-- Start LISTED ENTRIES --

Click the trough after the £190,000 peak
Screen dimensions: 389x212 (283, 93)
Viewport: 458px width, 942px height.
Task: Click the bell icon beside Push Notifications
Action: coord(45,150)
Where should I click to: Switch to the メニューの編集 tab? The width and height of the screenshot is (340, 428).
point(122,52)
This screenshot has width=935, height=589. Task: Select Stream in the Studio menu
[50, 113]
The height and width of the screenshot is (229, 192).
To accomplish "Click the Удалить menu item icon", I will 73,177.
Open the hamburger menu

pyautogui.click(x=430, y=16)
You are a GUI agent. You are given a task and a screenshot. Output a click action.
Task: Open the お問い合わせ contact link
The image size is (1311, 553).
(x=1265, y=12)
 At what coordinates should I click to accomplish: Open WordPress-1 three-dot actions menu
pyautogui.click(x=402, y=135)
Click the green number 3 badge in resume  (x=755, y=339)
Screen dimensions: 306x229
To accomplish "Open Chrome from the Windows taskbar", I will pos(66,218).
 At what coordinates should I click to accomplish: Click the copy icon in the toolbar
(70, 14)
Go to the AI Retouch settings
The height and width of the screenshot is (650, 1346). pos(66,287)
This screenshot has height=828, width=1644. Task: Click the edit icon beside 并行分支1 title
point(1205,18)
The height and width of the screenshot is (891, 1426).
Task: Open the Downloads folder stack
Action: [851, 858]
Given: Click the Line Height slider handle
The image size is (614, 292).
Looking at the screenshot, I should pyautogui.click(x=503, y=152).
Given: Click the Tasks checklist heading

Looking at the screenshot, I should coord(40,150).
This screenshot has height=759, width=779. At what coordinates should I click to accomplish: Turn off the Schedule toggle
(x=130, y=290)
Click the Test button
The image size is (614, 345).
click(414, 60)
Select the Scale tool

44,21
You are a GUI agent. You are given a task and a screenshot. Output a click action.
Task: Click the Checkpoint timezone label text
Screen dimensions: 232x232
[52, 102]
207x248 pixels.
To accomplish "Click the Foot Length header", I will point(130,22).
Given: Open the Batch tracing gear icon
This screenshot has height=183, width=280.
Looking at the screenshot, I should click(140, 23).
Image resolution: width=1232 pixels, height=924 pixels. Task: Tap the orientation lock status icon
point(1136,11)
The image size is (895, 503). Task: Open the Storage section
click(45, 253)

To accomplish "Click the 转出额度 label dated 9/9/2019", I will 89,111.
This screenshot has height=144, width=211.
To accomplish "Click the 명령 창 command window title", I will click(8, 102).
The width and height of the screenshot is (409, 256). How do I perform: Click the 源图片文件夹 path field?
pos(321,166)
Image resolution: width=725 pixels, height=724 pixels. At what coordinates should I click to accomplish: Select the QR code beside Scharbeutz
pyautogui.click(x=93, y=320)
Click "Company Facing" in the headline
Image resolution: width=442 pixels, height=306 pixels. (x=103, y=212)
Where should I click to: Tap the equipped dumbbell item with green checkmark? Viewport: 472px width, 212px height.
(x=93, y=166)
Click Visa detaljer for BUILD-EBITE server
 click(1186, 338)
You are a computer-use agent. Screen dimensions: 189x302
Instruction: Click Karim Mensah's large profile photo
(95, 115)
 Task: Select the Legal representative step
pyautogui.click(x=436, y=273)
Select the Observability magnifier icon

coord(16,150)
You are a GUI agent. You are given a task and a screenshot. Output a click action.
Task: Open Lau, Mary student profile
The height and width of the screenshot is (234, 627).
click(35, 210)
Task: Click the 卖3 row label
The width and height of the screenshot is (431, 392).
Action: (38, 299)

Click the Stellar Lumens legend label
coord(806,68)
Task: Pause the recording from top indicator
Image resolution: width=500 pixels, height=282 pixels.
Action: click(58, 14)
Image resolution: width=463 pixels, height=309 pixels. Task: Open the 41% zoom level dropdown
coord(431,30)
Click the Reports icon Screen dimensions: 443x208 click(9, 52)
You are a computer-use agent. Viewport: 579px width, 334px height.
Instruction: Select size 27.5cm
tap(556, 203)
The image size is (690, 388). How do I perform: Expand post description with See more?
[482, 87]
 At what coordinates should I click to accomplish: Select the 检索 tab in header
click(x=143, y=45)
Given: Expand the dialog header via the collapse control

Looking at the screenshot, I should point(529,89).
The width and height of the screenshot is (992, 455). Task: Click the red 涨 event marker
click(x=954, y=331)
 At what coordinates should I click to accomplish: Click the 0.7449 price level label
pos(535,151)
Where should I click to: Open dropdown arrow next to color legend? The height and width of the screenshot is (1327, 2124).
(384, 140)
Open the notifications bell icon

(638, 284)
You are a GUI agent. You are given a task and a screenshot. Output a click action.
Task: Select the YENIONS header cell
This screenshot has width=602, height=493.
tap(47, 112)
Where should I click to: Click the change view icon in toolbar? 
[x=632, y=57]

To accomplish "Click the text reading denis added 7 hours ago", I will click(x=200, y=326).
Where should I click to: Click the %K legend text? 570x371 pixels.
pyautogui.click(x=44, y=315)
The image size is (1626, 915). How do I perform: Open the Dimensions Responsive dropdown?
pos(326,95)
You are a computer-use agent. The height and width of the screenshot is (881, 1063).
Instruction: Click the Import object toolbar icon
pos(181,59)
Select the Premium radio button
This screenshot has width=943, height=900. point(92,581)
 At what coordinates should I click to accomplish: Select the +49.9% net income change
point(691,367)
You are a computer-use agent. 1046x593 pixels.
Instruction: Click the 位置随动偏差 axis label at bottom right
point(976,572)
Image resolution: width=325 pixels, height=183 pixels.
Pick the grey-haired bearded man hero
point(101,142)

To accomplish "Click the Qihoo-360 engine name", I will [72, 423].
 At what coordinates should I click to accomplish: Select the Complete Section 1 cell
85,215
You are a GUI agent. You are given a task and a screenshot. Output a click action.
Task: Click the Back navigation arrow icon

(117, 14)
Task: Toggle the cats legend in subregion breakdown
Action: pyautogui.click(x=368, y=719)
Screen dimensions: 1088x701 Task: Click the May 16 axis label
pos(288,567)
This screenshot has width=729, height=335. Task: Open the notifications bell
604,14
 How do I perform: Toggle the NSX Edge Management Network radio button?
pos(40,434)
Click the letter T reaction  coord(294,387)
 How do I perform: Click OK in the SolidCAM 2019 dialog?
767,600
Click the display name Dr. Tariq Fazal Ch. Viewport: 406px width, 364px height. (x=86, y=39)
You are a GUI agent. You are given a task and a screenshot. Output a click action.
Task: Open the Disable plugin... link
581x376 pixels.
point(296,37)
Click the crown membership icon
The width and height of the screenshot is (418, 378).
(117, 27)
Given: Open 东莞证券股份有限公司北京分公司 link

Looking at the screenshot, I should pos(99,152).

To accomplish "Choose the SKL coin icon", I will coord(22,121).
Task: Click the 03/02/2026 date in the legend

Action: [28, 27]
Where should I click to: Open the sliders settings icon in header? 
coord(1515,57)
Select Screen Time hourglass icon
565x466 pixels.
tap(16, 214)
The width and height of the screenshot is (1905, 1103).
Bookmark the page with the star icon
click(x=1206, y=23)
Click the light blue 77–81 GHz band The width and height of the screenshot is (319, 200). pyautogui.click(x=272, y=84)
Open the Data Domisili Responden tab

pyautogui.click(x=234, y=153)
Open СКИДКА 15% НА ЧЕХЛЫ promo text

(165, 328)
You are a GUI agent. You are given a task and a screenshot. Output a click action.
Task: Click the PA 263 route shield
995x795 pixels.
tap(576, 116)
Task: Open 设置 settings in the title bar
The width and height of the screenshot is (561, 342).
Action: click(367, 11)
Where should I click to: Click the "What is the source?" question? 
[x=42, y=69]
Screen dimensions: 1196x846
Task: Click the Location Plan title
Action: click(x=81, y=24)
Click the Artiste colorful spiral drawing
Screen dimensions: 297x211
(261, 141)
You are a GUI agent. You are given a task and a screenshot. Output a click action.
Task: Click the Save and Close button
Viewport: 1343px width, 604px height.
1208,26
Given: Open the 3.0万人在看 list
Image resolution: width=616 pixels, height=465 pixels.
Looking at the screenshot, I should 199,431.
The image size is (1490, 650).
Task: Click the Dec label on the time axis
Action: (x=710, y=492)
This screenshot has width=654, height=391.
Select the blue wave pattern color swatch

-- End LISTED ENTRIES --

**TASK GOAL:** Rewrite the entries from the line containing "I will 89,111." through the line containing "pos(321,166)", putting "complete" in place of "accomplish" and leaving everything else unchanged. Give only those lines.

**WORKED ANSWER:**
To complete "Click the 转出额度 label dated 9/9/2019", I will 89,111.
This screenshot has height=144, width=211.
To complete "Click the 명령 창 command window title", I will click(8, 102).
The width and height of the screenshot is (409, 256). How do I perform: Click the 源图片文件夹 path field?
pos(321,166)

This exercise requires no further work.